High in fibre and protein and low on the glycaemic index, bulgur wheat is a good source of nutrition and, most importantly, it tastes great. It's eaten a lot in the Middle East and South Asia but for tonight's dinner we've teamed it with sweet and sour pork which you might expect to find with rice. Have a taste! We think you'll love the change!

Allergens:
Celery
Sulphites
Cereals containing gluten
Soya

The quantities provided above are averages only.

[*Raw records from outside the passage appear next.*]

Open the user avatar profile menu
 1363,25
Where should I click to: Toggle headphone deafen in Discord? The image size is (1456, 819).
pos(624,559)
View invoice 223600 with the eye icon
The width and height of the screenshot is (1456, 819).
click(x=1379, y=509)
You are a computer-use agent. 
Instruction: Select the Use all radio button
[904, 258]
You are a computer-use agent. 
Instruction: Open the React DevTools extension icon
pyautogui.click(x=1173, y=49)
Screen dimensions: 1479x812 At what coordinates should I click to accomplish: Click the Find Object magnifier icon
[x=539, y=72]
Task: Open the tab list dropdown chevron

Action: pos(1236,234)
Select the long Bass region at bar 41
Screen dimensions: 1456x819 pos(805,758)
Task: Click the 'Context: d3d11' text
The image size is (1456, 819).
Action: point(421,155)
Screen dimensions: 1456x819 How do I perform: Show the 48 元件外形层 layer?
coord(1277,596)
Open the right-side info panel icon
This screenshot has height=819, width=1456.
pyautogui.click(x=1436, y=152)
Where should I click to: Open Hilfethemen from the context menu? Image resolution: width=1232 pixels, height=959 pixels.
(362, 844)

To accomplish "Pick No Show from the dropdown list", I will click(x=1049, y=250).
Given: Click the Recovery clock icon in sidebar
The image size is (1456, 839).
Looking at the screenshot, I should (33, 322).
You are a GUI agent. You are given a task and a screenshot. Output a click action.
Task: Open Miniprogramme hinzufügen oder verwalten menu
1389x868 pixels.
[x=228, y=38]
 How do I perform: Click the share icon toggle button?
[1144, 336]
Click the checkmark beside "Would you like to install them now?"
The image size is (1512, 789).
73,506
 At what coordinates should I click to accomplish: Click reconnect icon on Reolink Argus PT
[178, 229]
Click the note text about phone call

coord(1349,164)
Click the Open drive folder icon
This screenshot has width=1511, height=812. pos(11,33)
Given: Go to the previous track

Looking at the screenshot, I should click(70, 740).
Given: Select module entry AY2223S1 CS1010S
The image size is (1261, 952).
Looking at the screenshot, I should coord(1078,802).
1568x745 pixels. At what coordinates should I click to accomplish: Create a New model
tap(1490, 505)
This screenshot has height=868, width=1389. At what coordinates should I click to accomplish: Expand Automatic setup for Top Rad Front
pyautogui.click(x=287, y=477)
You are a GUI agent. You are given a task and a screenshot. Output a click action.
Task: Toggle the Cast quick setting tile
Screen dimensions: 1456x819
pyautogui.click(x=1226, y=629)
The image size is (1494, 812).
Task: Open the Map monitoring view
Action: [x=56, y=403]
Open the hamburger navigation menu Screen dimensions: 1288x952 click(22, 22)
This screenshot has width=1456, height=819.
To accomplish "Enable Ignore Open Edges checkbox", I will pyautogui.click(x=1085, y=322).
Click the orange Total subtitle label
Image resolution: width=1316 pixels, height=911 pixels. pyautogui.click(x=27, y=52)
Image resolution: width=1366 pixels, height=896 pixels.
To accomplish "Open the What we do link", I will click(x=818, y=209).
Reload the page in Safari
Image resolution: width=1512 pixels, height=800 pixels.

Boxes and ingredients are packed in facilities that handles Peanut, Nuts, Sesame, Fish, Crustaceans, Milk, Egg, Mustard, Celery, Soya, Gluten and Sulphites. Due to the war in Ukraine, it has been necessary to substitute sunflower oil with rapeseed oil in some products without a label change. The FSA have advised that allergic reactions to rapeseed oil are rare.

Total30 minutes
Active
DifficultyMedium

Ingredients

serving amount

1

Vegetable Stock Pot

(Contains: Celery, Sulphites)

300

Bulgur Wheat

(Contains: Cereals containing gluten)

2

Garlic Clove

2

Red Pepper

1

Yellow Pepper

3

Spring Onion

4

Pork Medallion

2

Cornflour

2

Chinese Rice Vinegar

(Contains: Sulphites)

4

Ketjap Manis

(Contains: Soya)

Not included in your delivery

600

Water

Nutritional information

Energy (kJ)1828 kJ
Energy (kcal)437 kcal
Fat2 g
Carbohydrate92 g
of which sugars24 g
Protein13 g
Salt4 g
Always refer to the product label for the most accurate ingredient and allergen information.

Utensils

Large Frying Pan
Lid
Grater
Plate
Grill Pan
Paper Towel
Bowl

Instructions

Cook the Bulgur
1

Bring the water (amount specified in ingredient list) to the boil in a medium saucepan with the vegetable stock pot. Stir to dissolve the stock pot. Take the pan off the heat, pour in the bulgur wheat, pop on a lid and let it rest until the water has completely soaked into the wheat, 15 mins.

Prep the Veggies
2

Meanwhile, peel and grate the garlic (or use a garlic press). Halve the peppers lengthways, remove the cores and chop into bite-sized chunks. Remove the root from the spring onion and thinly slice, separating the white and green parts.

Flour the Pork
3

Cut the pork into bite-sized cubes and season with a pinch of salt and a grind of black pepper. Sprinkle the cornflour onto a plate, add the pork and toss to coat thoroughly on all sides

Cook the Pork
4

Heat a splash of oil in a frying pan over high heat. Line a large plate with kitchen paper. When the pan is hot, add half the pork. Stir-fry until brown, 4 mins. Transfer the pork to the lined plate to absorb any excess oil, then fry the remaining pork and repeat.

Cook the Veggies
5

In a small bowl, mix the chinese rice vinegar with a sprinkle of sugar (if you have some). Stir until the sugar has dissolved and set aside. Wash the frying pan (used for the pork) then heat another splash of oil over medium heat. Stir-fry the peppers for 4 mins, then add the garlic and the whites of the spring onion. Cook for another minute. Add the vinegar mixture and the ketjap manis and bring to a simmer.

Finish and Serve
6

Return the pork to the pan and stir thoroughly. Continue cooking for 2-3 mins. Taste and season with more salt and black pepper if needed. TIP: The pork is cooked when it is no longer pink in the middle. Serve the bulgur wheat on plates with the sweet and sour pork arranged on and around it. Sprinkle over the greens of the spring onion and enjoy!